▶ **What is needed**:
List every person the essay on the Avett Brothers song names by both first and last name.

▶ **Source document**:
====
Blinded by Light: Analysis of “Head Full of Doubt/Road Full of Promise” by The Avett Brothers

My wife and I have “discovered”  this summer the beautiful music of The Avett Brothers (we’re not known to be ahead of the curve on the latest music trends).  A family duo from small town North Carolina, the Avett Brothers will soon release their 6th studio album, The Carpenter.   They emerged onto the national music scene in 2009, performing the late night talk show circuit, and famously appeared with Bob Dylan in a joint performance on the 2011 Grammy Awards.

After purchasing a few of their songs online, the lyrics of “Heart Full of Doubt/Road Full of Promise” (I and Love and You, 2009) immediately grabbed my attention.  The first verse (repeated at the end too) reads:

There’s a darkness upon me that’s flooded in light

In the fine print that tell me what’s wrong and what’s right

And it comes in black and it comes in white

And I’m frightened by those who don’t see it

The idea of “a darkness upon me that’s flooded in light” brings to mind a critical commentary I read recently on the artwork of Thomas Kinkade, who died earlier this year.:  “The Dark Light of Thomas Kinkade” by Daniel A. Siedell (patheos.com).  Siedell anchors an argument that Kindade’s work communicates a misleading even dangerous theological message in Kinkade’s own stated intentions: “I like to portray a world without the Fall.”  A world without the Fall, and thus sin, while appealing to our deepest nostalgia, is also a world without grace and redemption.  Siedell argues that Kinkade’s work “refuses to deal with the fallenness, brokenness, sinfulness of the world,” and consequently “refuses to take us to the end of ourselves, refuses the confrontations and disruption that could open us up to grace.”   In contrast, art that honestly portrays the depth of human suffering and brokenness that characterizes our condition “can and should at times kill us, destroy our pretensions to virtue, and thus help bring us to the point where we know our need for grace and can receive it.”

Thomas Kinkade’s A Peaceful Retreat

Darkness often does not look dark:  evil is most powerful and destructive when it looks like light.   In the context of warning the church against those who would use religion as a means to control and exploit, the apostle Paul exclaims, “And no wonder, for Satan himself masquerades as an angel of light.  It is not surprising then that his servants masquerade as servants of righteousness” (2 Corinthians 11:14-15).   Jesus refers to Satan as the “father of lies.”  The Evil One destroys by deceit and illusion, thus disguising himself as light.
====
▶ **Given material**:
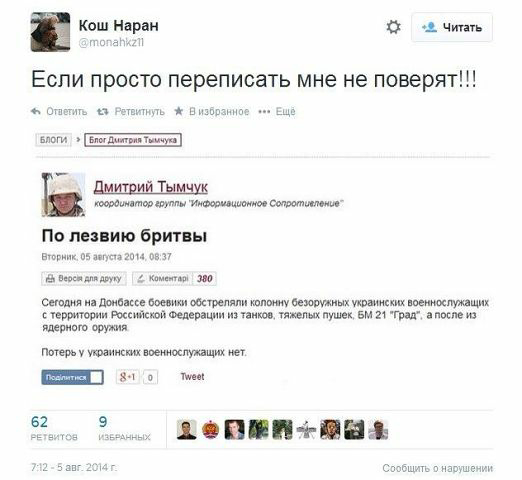
Task: Click the printer icon Версія для друку
Action: [x=50, y=278]
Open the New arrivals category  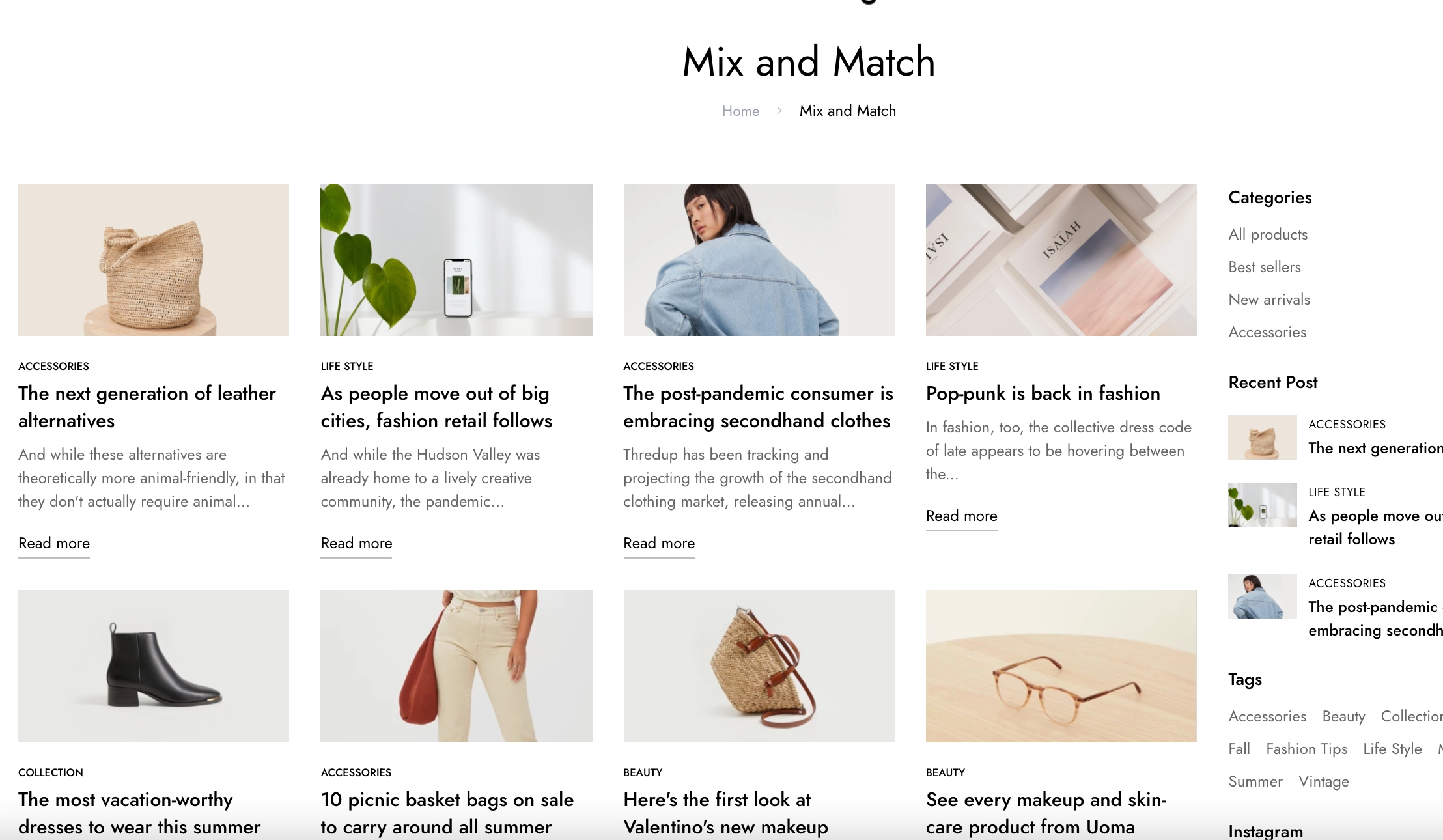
====
▶ **Response to the task**:
Bob Dylan, Thomas Kinkade, Daniel A. Siedell